The proposed surveillance cameras on roads will revive with the approval of the new traffic law.
The Road Safety Council (COSEVI) will analyze the issue in executive session next Tuesday.
The issue is of interest to the President of the Republic, Laura Chinchilla, who, in fact in the closure of the Road Safety Week asked about the viability of COSEVI chief, Silvia Bolaños.
The Ministry of Public Works and Transportation (MOPT) paralyzed the system in November 2011, after the Constitutional Court suspended the collection of traffic fines enforced with cameras, but only in the case of those who appealed their sentences. At the time, the fine of ¢ 468,000 was considered disproportionate.
Francisco Chacon, Minister of Communication, confirmed the intention to operate the electronic eyes on the roads. But we must wait for the new law is approved in second reading in the Sala IV.
“We believe it is a good method of monitoring that provides safety on the roads. With the approval in the first debate in the Assembly opens a way to assess this project, “said Chacon.
New locations, the manner of reporting and monitoring all routes with a high incidence of accidents, are the main changes that will discuss the COSEVI.
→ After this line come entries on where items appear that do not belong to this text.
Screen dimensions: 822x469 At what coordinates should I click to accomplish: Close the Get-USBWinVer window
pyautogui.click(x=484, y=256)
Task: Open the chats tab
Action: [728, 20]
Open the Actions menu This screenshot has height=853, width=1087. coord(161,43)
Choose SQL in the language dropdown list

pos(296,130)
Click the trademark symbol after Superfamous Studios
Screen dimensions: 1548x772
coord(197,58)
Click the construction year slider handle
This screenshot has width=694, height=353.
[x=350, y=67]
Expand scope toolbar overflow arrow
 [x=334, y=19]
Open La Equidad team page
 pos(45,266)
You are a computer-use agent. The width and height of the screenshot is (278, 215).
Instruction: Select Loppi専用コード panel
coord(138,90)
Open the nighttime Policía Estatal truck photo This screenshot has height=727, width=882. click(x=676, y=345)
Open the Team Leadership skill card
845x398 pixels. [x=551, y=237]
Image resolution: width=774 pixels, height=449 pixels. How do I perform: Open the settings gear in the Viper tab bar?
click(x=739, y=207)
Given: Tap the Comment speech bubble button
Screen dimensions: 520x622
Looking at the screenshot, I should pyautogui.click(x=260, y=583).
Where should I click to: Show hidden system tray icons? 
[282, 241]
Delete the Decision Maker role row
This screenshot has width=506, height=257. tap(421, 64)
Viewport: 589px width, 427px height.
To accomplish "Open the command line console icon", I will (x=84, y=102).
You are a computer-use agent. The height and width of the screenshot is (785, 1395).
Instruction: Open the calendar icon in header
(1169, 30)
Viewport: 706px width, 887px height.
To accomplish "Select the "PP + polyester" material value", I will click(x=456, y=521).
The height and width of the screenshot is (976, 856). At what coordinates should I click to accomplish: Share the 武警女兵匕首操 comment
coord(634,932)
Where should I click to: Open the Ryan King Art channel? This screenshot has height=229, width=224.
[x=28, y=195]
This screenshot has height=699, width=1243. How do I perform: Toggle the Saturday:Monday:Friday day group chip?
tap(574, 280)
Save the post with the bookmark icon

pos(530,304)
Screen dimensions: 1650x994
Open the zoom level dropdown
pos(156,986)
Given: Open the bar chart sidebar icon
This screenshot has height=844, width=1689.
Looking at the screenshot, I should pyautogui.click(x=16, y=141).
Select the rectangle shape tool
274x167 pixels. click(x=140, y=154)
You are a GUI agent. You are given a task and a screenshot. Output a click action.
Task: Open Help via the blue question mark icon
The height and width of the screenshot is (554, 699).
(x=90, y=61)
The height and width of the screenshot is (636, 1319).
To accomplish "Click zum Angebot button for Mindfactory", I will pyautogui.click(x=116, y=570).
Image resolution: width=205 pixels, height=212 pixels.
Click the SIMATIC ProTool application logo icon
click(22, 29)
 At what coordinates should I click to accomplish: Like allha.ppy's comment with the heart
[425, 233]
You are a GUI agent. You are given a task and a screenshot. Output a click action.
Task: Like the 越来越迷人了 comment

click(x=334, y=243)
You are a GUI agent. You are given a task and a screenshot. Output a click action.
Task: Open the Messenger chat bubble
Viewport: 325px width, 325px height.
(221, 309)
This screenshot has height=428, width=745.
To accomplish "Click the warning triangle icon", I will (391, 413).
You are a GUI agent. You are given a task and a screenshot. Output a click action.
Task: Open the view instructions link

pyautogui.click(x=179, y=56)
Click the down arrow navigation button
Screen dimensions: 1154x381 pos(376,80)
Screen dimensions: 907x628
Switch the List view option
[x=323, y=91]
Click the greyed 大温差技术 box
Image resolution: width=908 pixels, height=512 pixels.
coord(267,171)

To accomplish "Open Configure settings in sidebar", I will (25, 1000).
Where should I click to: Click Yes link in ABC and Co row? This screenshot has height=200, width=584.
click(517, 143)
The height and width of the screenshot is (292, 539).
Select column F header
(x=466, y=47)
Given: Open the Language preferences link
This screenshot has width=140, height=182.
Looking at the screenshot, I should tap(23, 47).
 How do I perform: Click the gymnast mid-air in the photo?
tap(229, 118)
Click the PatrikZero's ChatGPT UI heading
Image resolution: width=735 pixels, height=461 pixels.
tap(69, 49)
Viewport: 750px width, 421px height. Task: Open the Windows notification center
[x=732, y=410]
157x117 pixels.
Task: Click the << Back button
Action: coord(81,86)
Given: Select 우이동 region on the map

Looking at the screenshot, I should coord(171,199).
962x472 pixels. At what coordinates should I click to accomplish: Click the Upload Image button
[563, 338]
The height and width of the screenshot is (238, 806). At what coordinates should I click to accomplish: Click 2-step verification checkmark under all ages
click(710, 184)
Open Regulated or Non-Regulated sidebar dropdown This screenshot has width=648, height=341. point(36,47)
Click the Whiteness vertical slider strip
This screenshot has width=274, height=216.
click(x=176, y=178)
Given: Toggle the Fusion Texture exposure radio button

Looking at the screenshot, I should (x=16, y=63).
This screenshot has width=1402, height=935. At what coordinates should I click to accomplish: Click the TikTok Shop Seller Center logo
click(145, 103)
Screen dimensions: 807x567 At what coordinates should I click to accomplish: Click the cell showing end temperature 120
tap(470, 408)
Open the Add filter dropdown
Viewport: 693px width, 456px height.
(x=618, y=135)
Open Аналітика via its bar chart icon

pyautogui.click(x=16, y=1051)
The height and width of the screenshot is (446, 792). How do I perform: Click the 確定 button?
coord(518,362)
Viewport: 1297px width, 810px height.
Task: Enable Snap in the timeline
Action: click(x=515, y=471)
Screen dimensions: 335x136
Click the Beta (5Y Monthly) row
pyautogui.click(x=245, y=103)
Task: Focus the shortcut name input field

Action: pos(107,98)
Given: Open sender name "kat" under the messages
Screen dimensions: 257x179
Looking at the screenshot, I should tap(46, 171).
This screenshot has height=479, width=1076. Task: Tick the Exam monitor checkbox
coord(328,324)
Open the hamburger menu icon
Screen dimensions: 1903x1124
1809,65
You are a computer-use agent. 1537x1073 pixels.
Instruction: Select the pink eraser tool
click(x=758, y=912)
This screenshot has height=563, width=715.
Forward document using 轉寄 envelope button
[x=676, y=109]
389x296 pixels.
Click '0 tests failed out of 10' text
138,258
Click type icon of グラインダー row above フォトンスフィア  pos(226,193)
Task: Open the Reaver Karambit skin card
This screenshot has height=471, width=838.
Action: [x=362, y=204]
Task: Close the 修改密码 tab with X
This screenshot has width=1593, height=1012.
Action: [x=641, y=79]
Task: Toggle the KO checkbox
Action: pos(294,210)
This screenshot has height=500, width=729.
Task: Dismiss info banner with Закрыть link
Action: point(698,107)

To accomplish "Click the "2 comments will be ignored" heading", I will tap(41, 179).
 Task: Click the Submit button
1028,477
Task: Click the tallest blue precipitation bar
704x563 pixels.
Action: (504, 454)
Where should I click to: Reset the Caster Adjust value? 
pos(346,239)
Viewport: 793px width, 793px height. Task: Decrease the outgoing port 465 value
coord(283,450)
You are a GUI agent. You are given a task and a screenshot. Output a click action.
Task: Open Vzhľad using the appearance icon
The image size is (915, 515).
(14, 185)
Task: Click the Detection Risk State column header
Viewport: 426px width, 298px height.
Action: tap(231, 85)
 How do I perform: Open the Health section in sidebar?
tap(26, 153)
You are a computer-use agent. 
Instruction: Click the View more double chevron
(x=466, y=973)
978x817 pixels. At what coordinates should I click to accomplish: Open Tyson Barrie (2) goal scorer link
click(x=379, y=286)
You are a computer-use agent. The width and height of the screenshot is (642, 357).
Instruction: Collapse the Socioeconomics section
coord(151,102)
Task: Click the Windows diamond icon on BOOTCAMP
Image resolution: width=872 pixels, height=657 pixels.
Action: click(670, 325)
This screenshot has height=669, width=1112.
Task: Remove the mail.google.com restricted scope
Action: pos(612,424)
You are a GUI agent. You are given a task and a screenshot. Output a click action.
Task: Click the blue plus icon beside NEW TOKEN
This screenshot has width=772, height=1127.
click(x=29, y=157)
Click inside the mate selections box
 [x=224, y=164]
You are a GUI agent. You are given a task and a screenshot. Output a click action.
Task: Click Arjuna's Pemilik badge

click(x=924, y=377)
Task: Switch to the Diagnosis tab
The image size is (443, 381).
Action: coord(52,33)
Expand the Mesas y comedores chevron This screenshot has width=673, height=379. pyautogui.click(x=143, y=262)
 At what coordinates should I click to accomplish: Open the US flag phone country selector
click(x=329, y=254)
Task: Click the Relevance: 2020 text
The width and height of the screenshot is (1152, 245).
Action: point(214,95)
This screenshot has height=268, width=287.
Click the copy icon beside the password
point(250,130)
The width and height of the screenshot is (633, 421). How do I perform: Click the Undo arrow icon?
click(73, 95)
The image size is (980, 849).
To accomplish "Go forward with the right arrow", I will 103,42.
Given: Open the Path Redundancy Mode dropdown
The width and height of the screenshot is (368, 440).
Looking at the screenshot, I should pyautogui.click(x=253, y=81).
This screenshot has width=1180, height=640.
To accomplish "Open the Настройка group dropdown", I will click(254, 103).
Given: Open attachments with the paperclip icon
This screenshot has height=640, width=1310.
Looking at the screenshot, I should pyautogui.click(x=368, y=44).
“What we want is to change the concept of the project, one of the intentions is to completely monitor the routes with the highest incidence in accidents, for example, Route 32 (San José-Limón).
He added that this approval of the traffic law, the picture is clearer.
The way to notify drivers that make mistakes will be different. In the previous model, the way the drivers found out was through a publication in a national newspaper, and now will be by email.
The Traffic Police welcomes the intention of resuming the system. “In the months that was implemented, the numbers regarding illegal racing and accidents down. This indicates its importance in prevention and safety, not so much economically, “said Diego Herrera, director of the Transit Police.